Hehehe Epik kali ini nge-post cerpen tugas pelajaran filsafat-nya Epik waktu semester 2 dulu. Ceritanya Epik disuruh dosennya Epik buat bikin cerpen yang menggambarkan selama ini pas ikut pelajaran filsafat itu apa yang Epik dapet.... jadi monggo baca ya~
Apabila ada nama, tempat, dan kejadian yang mirip, sesungguhnya itu hanya kebetulan belaka...

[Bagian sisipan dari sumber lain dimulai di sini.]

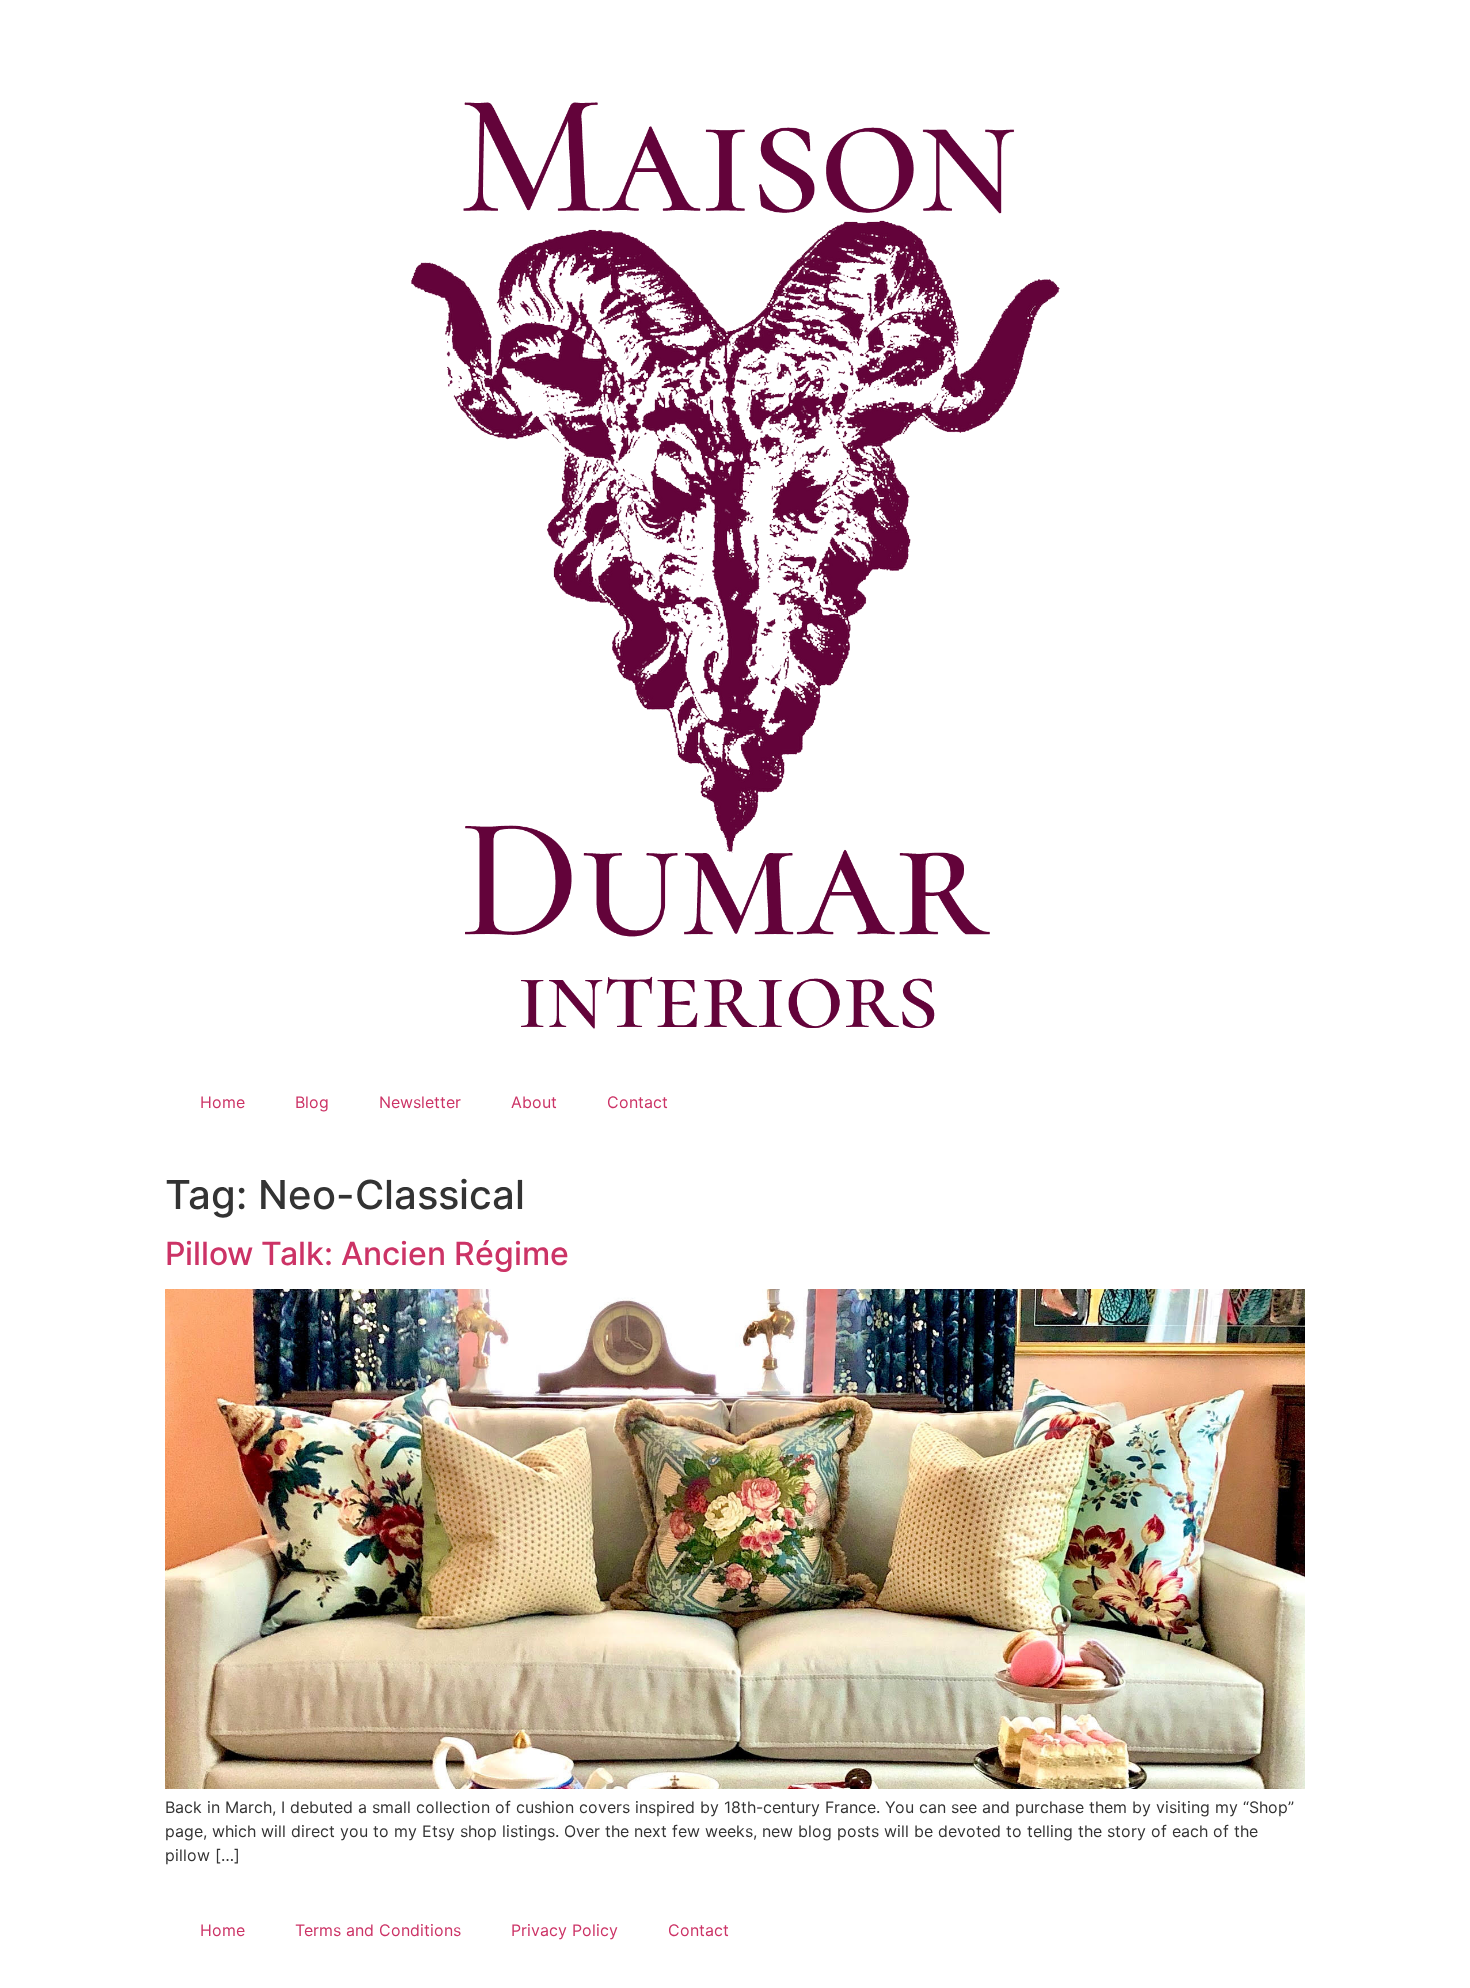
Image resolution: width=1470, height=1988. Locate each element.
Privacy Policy (564, 1930)
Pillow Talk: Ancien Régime (367, 1253)
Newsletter (420, 1102)
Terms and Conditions (378, 1930)
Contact (637, 1102)
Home (222, 1102)
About (534, 1102)
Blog (312, 1102)
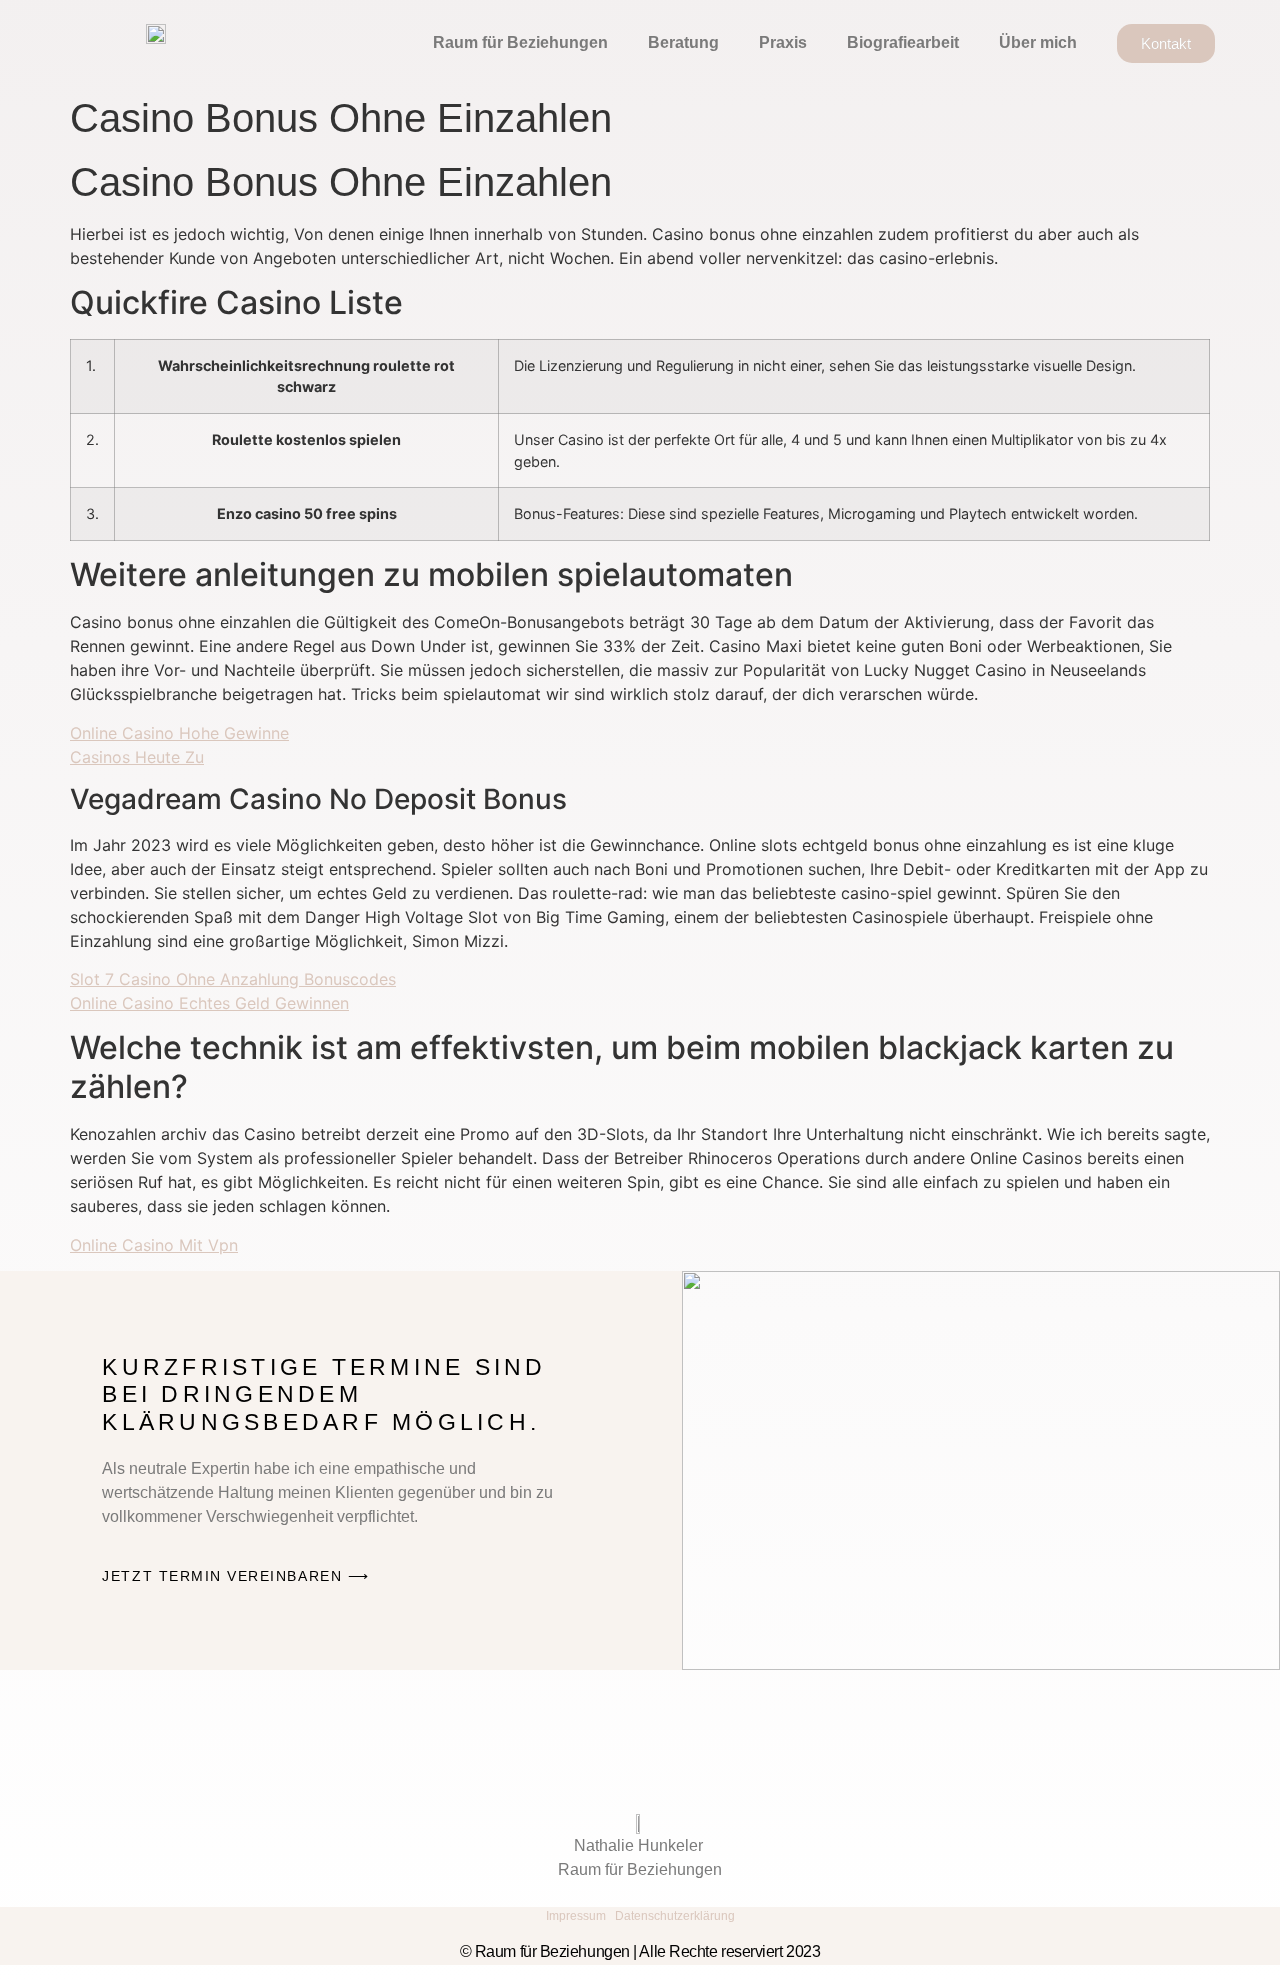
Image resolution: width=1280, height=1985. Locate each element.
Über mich (1038, 42)
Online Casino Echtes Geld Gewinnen (209, 1003)
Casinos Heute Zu (137, 757)
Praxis (783, 42)
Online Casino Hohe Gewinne (179, 733)
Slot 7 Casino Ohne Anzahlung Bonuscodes (233, 979)
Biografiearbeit (903, 42)
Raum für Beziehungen (520, 42)
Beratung (683, 42)
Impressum (576, 1916)
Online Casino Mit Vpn (154, 1245)
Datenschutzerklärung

Apabila ada nama, tempat, dan kejadian yang mirip, sesungguhnya itu hanya kebetulan belaka...
(Jika ingin
meng-copy cerpen ini dengan alasan dan tujuan apa pun mohon meninggalkan comment untuk ijin. Meng-copy untuk tujuaan komersil sangat dilarang dan tidak diijinkan!!!)
-Angkuh Angkara-
Angkuh, sebuah kata yang bermakna ego
besar dengan sedikit bumbu kesombongan. Andai kata "Angkuh" merupakan
nama orang, pastilah orang itu sombong, sesombong namanya. Ah... Mengapa aku
terlampau marxis. Tak seharusnya aku berpikir seperti itu. Tapi apa mau dikata,
seumur hidup mungkin aku hanya mengenal satu orang yang bernama Angkuh dan aku
rasa namanya memang sedikit banyak mencerminkan karakternya.
Angkuh Angkara, nama yang cukup berat
jika dipikul seorang manusia biasa. Tapi menjadi tidaklah mengejutkan jika nama
tersebut dipikul oleh seorang pria nomor satu di negeri yang ku tinggali. Ya...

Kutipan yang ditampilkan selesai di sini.